▸ Brief
Would you please copy the entries exactly, leaving every picture aside?

▸ Supplied information
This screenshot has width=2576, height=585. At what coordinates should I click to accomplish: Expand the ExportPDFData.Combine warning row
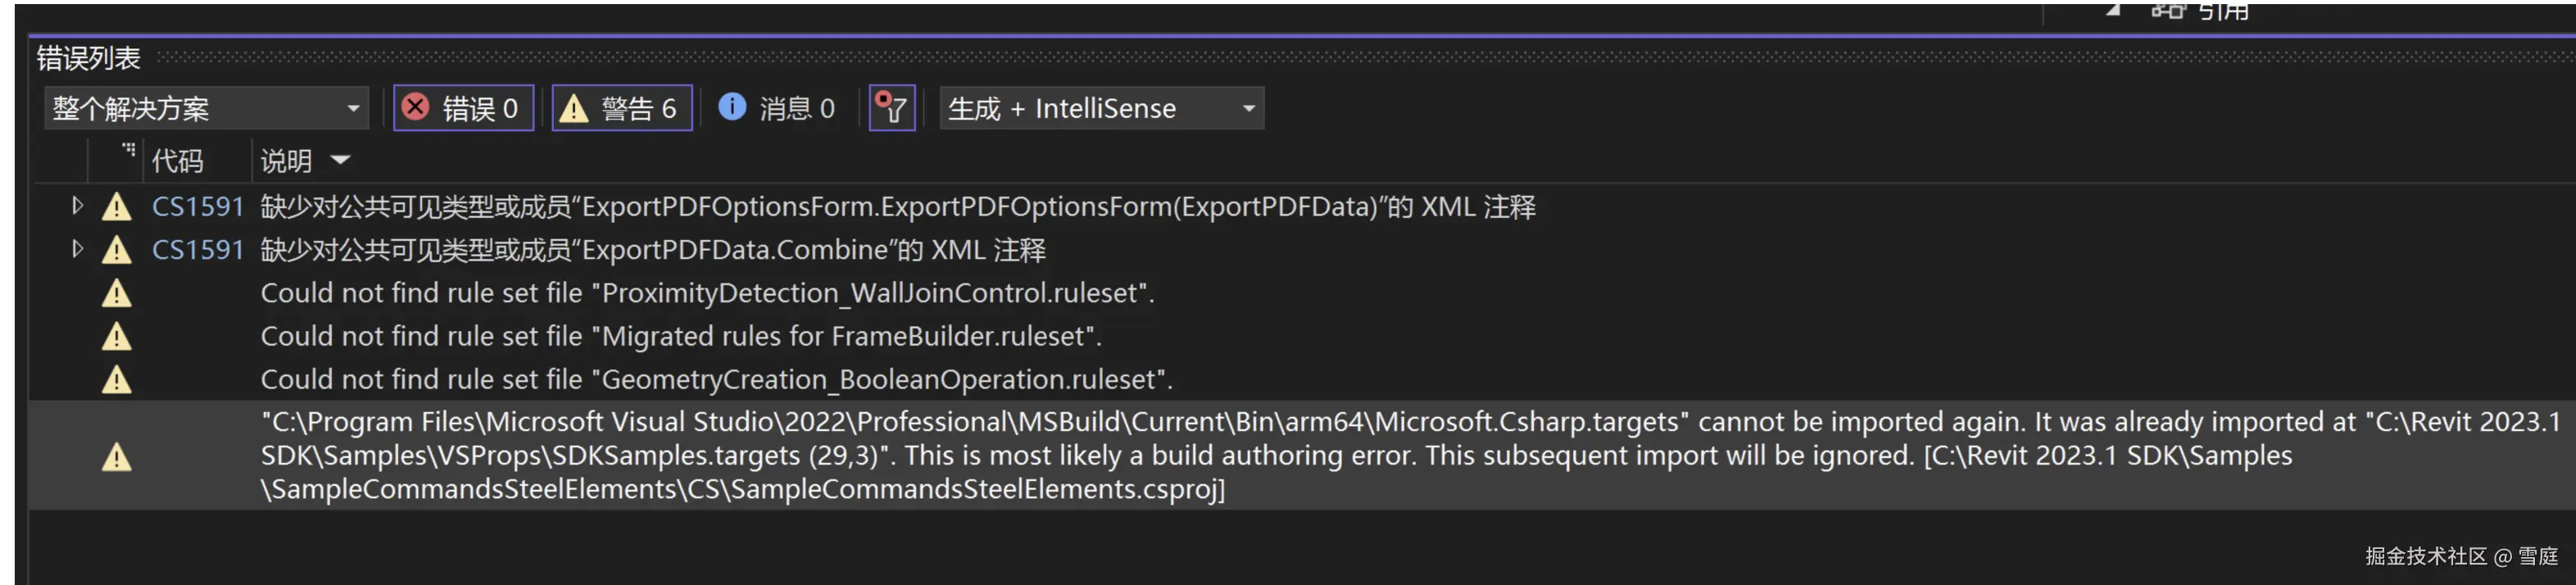(x=78, y=249)
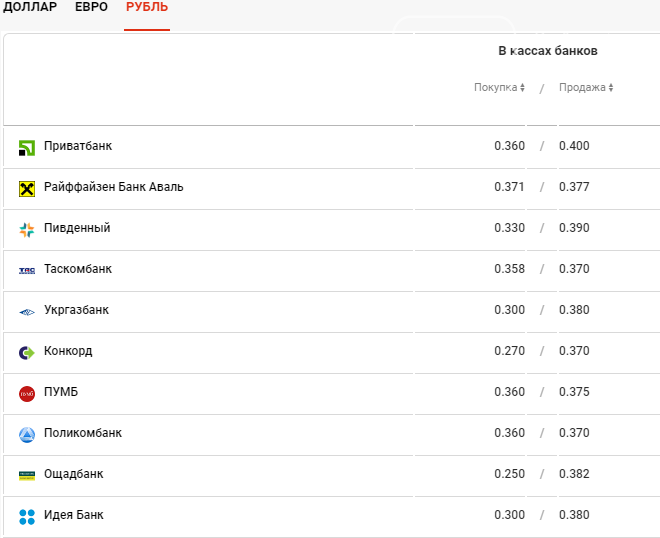Open the Ощадбанк bank name link
The width and height of the screenshot is (660, 538).
point(74,474)
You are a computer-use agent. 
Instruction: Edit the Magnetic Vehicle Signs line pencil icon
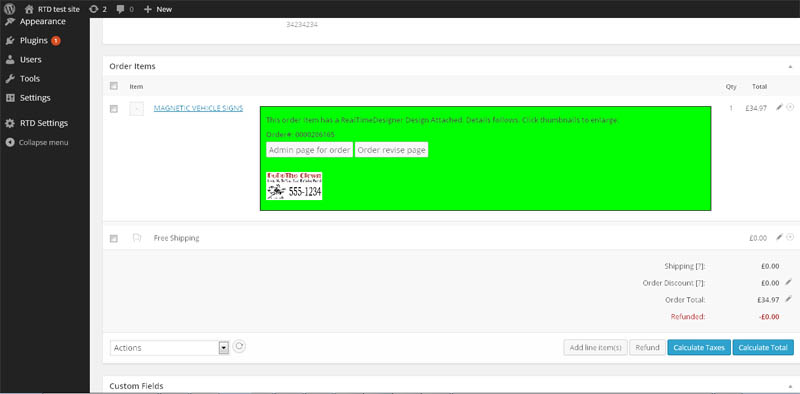779,107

▸ Expected output
This screenshot has width=2576, height=585. At what coordinates should I click to accomplish: Expand the ExportPDFData.Combine warning row
(x=78, y=249)
Open the Ощадбанк bank name link
The width and height of the screenshot is (660, 538).
point(74,474)
You are a computer-use agent. 
Instruction: Edit the Magnetic Vehicle Signs line pencil icon
779,107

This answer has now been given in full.